Sob a égide de Salazar foi que nós nos soerguemos do letargo histórico em que jazíamos prostrados desde o liberalismo, e foi que de novo nos fundámos como Nação e nos erigimos como Povo às culminâncias do que nos está cometido. Estátua a toda a estatura, Salazar foi o que se impunha que fosse: um homem à medida da Nação, e à altura das circunstâncias, ainda mesmo das mais melindrosas (ou sobretudo dessas); um estadista de génio que, por largo tempo ainda, nos resgatará de todos os governantes abaixo do comum que por aí surgiram...
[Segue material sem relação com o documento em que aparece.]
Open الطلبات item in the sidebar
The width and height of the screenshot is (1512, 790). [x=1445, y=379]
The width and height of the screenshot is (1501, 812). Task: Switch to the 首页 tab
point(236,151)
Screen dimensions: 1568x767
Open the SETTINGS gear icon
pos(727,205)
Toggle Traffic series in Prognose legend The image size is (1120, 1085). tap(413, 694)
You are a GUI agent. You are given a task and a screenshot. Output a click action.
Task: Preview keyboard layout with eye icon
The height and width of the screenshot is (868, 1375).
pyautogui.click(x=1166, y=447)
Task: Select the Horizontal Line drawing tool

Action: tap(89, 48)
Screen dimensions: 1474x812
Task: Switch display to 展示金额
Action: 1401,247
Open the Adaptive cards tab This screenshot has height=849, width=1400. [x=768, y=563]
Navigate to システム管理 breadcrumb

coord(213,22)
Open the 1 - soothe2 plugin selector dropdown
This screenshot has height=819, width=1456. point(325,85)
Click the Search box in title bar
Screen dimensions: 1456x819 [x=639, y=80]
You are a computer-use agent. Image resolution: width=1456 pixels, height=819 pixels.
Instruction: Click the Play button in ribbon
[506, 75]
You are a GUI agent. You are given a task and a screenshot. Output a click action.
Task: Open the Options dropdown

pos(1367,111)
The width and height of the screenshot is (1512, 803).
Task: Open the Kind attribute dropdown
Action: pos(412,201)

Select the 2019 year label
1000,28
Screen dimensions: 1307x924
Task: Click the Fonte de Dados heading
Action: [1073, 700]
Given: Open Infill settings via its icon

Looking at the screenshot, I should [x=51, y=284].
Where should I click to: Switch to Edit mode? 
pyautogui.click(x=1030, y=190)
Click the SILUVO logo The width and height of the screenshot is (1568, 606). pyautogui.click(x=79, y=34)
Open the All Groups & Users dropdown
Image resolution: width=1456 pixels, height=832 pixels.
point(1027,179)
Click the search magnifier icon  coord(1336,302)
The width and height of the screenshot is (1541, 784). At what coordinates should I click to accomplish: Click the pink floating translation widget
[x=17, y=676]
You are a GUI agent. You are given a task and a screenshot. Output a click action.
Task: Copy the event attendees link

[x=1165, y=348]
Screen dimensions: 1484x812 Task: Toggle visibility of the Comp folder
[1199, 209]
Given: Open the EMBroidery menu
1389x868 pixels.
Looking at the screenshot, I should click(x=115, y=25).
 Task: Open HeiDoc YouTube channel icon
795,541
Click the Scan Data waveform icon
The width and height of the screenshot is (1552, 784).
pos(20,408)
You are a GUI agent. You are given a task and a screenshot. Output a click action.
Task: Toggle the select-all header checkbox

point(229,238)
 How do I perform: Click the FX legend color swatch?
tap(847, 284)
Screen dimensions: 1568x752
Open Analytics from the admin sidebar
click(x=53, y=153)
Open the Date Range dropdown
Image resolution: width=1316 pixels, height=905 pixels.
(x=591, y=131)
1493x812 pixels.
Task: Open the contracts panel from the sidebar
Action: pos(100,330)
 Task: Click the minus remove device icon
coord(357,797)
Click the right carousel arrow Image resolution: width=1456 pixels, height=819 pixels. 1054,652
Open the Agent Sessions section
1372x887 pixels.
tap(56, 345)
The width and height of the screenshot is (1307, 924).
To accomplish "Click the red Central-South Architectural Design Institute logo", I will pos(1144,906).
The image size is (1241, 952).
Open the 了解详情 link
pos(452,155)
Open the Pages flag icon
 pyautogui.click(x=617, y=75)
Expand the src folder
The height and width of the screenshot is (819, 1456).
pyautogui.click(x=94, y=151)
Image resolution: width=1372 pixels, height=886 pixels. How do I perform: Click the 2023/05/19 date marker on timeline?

Ao longo de quatro décadas e tal de chefia, todas as ocasiões lhe pareceram poucas para advertir contra «tempos em que a grande divisão, o inultrapassável abismo há-de ser entre os que servem a Pátria e os que a negam. Dir-se-ia que alguns países» — observava ele, de caminho «estão fatigados da sua existência como nações independentes». Ora, não nos incluamos nós nesse número, não nos penitenciemos nunca da nossa grandeza (além-mar projectada), e já não haverá motivo de maior para chorarmos Salazar, porque é sinal seguro de que o merecemos, e de que merecemos ter sido tudo aquilo que fomos enquanto ele foi, «uma grande e próspera Nação».